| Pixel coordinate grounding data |

/---

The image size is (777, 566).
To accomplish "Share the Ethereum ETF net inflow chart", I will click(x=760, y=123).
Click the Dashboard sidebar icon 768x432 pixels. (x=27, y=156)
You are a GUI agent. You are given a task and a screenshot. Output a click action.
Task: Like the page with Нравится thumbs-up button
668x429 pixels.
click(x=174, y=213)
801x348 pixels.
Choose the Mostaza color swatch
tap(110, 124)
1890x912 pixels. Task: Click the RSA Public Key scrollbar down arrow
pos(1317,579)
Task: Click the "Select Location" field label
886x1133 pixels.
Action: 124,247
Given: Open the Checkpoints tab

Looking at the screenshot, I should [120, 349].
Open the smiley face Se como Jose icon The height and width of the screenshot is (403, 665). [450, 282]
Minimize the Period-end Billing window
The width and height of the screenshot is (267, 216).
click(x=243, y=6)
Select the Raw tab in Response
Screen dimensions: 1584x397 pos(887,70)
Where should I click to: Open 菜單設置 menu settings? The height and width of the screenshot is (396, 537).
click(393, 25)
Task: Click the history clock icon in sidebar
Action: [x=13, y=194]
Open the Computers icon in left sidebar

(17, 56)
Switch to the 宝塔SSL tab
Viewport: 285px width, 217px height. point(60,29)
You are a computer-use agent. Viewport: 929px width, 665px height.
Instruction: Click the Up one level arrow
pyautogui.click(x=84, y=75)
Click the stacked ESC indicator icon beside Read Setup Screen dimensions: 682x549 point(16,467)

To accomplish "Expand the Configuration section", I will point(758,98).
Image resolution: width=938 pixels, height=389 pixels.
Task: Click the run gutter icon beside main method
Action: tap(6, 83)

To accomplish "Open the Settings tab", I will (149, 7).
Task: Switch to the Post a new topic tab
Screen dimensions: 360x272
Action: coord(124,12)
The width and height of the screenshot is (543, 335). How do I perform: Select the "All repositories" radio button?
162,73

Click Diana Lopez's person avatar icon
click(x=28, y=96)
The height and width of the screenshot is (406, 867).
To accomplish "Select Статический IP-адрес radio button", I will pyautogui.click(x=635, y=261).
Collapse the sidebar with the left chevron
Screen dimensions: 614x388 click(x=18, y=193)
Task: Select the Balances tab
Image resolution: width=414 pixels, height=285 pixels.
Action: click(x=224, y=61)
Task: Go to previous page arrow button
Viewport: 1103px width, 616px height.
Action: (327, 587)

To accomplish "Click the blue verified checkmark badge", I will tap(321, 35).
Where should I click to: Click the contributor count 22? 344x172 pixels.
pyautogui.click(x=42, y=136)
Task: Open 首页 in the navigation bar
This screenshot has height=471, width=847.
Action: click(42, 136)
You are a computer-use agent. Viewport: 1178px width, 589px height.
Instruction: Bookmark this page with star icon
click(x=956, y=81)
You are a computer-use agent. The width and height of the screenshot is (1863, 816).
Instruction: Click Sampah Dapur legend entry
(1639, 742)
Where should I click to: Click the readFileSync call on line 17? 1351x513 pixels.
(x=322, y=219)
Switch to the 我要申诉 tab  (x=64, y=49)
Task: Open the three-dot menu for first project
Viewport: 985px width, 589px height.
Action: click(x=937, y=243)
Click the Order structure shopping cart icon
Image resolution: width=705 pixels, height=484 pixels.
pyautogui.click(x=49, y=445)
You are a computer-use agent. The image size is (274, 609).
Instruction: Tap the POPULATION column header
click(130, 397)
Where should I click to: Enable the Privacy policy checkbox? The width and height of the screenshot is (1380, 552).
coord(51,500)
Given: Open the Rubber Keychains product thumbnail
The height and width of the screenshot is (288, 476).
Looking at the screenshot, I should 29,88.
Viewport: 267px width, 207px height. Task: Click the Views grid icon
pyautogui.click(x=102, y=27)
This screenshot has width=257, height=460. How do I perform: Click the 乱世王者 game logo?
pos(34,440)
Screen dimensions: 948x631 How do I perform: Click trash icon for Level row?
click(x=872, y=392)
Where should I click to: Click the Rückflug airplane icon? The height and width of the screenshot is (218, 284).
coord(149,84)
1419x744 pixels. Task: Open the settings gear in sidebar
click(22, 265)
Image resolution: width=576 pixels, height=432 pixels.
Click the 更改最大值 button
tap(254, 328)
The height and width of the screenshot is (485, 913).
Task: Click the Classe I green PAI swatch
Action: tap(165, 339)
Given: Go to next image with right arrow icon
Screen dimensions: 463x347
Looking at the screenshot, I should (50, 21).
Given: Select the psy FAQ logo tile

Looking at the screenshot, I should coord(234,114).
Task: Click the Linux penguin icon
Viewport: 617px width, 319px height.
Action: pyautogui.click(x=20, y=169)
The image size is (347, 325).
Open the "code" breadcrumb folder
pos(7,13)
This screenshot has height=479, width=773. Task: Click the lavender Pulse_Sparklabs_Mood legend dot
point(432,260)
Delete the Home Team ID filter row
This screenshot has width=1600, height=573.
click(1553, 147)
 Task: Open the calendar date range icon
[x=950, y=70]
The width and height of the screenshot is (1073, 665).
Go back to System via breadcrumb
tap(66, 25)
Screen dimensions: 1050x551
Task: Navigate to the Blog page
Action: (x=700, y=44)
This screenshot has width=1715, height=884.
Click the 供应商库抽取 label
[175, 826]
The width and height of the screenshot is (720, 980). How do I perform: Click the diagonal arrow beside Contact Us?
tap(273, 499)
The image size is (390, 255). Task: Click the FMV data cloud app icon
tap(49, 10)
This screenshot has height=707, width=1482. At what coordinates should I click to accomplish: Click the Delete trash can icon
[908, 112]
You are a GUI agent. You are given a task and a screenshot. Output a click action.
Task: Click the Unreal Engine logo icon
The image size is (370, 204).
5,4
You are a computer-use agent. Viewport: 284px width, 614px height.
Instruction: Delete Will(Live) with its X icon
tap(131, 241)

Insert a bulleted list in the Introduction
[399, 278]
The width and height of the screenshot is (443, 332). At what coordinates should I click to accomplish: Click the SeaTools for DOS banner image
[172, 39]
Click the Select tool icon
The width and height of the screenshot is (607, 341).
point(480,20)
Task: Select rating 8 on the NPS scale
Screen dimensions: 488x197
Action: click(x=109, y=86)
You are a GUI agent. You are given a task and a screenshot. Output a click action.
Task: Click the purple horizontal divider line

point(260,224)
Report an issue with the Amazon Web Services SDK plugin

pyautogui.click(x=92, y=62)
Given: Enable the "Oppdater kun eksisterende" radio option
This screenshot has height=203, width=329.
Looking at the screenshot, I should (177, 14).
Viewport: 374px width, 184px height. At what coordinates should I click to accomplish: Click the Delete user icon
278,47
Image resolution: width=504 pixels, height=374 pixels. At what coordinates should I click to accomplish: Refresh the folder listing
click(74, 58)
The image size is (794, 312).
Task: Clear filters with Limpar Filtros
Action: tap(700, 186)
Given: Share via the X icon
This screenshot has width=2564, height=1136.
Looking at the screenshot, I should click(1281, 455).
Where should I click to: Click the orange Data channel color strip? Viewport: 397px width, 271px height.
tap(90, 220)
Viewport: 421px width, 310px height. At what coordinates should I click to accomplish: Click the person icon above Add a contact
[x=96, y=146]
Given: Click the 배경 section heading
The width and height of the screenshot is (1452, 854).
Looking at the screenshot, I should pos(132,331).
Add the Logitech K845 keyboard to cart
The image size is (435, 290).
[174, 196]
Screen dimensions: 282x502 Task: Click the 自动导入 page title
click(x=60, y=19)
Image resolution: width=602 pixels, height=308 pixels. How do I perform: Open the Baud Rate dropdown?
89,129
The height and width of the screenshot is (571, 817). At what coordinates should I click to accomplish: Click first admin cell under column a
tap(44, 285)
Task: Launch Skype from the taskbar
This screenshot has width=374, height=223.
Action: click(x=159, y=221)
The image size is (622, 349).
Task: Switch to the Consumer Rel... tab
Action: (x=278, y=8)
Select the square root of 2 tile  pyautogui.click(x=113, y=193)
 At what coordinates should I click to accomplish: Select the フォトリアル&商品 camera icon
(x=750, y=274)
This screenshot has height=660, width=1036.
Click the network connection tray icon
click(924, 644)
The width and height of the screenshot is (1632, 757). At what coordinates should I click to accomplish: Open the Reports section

\---

| Problem details |
Set down exactly the lines that begin with the one containing "Select the square" and end with the last line above, and no others.

| Answer box |
Select the square root of 2 tile  pyautogui.click(x=113, y=193)
 At what coordinates should I click to accomplish: Select the フォトリアル&商品 camera icon
(x=750, y=274)
This screenshot has height=660, width=1036.
Click the network connection tray icon
click(924, 644)
The width and height of the screenshot is (1632, 757). At what coordinates should I click to accomplish: Open the Reports section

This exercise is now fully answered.